═══ Data excerpts
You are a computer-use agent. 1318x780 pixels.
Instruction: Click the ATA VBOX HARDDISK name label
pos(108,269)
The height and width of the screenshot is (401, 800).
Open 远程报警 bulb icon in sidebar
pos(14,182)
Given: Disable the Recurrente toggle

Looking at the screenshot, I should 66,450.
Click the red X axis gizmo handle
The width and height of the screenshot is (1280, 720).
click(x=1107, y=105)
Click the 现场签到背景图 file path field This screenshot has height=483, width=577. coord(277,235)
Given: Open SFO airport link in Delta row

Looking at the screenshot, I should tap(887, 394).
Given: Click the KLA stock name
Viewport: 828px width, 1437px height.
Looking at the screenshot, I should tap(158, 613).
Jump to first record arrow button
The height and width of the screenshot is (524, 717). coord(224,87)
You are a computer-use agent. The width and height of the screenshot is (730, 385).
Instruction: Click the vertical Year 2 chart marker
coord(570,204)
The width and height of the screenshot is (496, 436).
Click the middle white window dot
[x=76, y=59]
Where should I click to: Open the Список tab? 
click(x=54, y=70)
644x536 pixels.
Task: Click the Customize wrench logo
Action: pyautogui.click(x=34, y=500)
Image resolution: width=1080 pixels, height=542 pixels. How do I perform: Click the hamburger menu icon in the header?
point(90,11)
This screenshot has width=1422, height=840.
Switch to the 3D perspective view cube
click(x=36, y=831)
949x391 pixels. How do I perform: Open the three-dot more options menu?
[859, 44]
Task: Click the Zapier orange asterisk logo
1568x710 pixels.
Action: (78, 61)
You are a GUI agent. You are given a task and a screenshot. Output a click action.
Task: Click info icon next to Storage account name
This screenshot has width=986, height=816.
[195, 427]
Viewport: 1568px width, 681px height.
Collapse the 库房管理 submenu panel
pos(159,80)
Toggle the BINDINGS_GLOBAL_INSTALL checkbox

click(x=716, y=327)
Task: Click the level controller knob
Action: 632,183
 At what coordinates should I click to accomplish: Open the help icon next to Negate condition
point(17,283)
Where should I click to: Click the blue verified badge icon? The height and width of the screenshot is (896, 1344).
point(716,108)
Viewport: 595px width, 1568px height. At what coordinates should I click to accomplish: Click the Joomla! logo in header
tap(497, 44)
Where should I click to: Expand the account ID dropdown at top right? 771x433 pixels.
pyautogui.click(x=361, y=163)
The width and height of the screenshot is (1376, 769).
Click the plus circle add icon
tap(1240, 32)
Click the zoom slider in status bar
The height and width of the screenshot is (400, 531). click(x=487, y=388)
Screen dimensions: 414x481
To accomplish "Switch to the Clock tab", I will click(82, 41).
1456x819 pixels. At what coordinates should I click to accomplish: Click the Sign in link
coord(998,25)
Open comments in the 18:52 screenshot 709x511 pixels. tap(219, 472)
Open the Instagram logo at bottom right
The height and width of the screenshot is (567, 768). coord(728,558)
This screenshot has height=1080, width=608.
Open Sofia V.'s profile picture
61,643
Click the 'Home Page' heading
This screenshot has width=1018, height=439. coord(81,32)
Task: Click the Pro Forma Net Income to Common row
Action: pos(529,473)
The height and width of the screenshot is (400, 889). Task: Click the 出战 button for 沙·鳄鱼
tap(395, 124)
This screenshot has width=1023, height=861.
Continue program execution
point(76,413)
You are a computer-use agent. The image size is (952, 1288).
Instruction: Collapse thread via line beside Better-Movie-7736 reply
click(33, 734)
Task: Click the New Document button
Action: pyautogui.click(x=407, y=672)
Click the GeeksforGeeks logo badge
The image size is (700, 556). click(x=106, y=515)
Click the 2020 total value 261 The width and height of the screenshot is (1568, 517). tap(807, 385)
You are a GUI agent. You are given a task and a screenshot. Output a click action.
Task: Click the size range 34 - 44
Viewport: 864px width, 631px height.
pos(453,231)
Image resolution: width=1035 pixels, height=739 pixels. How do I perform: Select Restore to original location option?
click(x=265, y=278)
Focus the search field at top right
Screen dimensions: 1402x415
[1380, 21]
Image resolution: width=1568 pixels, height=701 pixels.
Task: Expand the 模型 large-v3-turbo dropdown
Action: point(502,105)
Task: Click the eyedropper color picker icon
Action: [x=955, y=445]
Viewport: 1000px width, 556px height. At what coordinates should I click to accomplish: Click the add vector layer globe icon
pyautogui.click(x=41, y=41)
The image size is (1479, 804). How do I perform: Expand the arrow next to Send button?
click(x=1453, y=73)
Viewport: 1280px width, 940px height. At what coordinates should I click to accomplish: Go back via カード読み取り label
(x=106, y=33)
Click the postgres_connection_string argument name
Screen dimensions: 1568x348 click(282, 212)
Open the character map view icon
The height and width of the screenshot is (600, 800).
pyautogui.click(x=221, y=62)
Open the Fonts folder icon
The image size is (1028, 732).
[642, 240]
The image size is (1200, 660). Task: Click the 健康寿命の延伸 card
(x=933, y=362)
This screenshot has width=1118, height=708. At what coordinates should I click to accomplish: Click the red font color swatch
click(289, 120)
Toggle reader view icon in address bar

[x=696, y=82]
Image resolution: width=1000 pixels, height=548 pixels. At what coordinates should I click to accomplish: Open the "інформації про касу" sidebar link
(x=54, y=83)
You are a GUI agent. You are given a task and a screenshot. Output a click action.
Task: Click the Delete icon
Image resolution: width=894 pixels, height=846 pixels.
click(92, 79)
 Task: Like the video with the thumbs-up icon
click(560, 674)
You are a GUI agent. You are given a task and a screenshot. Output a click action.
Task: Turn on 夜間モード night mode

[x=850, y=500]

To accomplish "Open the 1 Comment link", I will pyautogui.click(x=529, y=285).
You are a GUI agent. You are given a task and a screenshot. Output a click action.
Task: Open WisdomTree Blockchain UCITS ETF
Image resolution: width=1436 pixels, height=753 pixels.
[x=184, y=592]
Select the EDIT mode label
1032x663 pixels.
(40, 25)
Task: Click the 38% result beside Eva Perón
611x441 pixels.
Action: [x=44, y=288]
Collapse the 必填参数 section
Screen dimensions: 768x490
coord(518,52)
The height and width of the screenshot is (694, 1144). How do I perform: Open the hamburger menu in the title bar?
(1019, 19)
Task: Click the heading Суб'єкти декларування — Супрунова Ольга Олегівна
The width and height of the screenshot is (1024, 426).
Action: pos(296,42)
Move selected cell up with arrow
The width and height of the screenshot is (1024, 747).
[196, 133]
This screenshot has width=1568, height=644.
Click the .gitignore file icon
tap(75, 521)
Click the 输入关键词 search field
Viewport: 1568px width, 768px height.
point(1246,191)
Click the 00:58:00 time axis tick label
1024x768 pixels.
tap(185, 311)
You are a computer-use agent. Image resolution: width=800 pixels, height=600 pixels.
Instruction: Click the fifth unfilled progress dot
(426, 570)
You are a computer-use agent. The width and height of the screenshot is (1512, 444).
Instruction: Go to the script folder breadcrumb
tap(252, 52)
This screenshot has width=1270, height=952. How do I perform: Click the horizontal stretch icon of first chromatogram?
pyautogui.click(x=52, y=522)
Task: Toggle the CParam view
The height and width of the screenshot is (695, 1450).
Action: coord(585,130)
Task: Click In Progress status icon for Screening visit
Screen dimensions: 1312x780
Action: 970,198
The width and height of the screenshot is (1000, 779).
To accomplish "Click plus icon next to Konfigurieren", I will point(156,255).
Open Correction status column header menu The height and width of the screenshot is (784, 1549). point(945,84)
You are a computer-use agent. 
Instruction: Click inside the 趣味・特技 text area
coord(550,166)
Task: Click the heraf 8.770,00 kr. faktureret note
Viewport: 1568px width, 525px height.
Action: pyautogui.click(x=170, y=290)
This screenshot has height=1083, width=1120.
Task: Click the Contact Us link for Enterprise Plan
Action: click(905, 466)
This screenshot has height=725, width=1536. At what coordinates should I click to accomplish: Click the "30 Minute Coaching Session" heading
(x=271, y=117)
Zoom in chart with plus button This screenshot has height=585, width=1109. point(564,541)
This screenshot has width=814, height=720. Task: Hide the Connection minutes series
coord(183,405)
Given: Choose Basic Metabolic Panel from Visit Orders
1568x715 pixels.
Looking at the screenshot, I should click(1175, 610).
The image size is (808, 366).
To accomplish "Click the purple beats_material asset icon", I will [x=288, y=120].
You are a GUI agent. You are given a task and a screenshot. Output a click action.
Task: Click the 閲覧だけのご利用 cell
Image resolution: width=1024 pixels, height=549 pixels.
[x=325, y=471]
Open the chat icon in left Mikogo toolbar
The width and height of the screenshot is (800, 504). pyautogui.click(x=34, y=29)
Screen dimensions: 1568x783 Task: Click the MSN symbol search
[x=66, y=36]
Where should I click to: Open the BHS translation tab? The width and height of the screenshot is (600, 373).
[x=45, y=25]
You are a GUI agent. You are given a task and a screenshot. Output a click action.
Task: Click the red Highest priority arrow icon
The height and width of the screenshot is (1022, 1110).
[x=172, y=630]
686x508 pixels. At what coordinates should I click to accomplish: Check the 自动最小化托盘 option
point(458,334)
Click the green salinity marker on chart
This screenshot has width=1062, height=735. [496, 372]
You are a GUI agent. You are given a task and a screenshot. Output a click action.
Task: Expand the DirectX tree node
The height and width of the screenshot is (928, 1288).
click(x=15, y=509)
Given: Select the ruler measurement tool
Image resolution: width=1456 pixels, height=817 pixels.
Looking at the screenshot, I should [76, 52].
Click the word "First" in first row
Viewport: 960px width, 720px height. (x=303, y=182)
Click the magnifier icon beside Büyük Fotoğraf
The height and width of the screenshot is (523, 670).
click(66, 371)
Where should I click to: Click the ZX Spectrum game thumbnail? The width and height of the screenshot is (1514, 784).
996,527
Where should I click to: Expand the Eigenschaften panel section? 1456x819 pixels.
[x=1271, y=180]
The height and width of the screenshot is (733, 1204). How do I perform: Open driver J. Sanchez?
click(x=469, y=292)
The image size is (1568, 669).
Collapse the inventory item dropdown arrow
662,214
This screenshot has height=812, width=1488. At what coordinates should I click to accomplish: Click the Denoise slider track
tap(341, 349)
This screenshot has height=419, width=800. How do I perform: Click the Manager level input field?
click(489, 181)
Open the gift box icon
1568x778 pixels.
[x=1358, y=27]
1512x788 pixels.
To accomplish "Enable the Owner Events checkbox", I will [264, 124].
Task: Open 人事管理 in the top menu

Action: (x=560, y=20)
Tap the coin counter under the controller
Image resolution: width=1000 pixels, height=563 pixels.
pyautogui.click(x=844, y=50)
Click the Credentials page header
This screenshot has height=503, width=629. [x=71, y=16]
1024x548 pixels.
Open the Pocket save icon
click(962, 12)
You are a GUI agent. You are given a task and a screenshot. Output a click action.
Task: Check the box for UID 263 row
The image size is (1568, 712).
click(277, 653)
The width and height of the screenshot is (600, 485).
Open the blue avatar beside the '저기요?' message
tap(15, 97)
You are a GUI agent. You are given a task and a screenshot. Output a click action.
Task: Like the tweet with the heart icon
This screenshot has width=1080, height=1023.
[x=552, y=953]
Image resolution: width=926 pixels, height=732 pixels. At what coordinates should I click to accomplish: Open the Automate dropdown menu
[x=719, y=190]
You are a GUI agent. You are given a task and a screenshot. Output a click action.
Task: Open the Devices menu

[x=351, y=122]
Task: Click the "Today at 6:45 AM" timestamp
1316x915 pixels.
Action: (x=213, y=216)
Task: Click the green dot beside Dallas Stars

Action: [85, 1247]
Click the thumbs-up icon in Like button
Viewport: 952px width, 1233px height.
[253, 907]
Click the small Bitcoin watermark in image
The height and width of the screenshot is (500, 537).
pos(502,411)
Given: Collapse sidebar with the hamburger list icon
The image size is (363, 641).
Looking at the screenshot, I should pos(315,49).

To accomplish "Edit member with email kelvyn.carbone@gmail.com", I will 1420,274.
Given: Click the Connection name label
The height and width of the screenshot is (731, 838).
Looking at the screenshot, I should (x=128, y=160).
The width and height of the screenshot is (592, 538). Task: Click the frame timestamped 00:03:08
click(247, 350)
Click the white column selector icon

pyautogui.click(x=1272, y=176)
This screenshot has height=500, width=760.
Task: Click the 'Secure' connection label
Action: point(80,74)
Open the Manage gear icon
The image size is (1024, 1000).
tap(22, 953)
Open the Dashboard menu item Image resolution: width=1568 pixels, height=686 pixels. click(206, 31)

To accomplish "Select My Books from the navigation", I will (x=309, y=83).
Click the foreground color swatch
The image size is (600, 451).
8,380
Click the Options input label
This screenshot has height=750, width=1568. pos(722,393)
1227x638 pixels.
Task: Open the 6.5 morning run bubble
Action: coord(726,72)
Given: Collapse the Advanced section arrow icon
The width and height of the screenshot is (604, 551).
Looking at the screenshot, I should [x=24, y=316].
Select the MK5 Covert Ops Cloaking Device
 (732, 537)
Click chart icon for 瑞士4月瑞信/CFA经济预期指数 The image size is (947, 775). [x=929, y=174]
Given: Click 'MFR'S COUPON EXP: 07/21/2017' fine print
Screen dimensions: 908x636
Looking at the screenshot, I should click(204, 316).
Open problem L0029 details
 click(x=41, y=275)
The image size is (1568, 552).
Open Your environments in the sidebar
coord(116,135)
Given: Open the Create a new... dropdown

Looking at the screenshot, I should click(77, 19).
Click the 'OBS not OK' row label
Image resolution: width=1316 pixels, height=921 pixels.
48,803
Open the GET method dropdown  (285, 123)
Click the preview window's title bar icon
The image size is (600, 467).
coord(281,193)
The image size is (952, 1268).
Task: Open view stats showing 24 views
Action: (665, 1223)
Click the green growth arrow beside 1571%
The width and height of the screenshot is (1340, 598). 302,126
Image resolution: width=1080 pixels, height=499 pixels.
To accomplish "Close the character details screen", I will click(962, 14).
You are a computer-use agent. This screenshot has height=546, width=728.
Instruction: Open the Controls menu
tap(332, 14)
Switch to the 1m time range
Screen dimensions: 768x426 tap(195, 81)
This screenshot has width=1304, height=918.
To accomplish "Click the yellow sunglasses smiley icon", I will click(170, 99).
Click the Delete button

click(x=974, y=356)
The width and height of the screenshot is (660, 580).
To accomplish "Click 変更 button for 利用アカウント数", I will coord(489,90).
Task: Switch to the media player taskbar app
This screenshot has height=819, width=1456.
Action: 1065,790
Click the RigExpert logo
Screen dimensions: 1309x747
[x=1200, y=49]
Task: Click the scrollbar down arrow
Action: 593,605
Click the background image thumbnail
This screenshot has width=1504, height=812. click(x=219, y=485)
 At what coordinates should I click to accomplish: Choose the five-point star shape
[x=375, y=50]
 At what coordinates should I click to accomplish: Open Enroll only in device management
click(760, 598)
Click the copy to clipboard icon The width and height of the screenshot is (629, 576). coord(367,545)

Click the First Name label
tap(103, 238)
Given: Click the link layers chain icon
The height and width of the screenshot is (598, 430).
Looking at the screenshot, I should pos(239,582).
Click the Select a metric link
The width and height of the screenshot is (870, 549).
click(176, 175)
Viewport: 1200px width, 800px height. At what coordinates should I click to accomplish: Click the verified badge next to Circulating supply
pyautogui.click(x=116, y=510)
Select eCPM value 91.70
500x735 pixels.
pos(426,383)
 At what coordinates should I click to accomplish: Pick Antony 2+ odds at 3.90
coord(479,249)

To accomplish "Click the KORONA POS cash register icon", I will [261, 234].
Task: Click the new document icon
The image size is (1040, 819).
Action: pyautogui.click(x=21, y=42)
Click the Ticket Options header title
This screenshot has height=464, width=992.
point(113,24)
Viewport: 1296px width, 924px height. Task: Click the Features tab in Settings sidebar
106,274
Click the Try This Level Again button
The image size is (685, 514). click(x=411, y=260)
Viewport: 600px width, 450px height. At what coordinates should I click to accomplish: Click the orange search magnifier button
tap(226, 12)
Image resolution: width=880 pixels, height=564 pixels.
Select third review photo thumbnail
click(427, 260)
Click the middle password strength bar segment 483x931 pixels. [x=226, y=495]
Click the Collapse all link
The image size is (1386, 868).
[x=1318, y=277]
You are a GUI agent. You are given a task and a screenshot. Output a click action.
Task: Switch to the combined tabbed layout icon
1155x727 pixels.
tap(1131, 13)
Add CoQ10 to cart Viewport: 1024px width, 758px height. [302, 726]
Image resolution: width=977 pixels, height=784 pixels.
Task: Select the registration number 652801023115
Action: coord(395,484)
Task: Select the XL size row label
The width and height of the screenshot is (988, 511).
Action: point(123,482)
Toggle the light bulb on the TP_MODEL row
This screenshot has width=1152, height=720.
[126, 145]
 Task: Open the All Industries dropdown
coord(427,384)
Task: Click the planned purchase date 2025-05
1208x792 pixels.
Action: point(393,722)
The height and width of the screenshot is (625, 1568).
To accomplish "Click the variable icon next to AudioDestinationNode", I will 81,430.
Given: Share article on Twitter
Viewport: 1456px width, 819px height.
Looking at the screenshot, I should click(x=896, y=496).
══════
Assigned task >>
Show all lines in the preceding material that have "computer" in them.

Task answer >>
You are a computer-use agent. 1318x780 pixels.
You are a computer-use agent. The width and height of the screenshot is (730, 385).
You are a computer-use agent. The image size is (952, 1288).
You are a computer-use agent. Image resolution: width=800 pixels, height=600 pixels.
You are a computer-use agent. The width and height of the screenshot is (1512, 444).
You are a computer-use agent. 
You are a computer-use agent. This screenshot has height=546, width=728.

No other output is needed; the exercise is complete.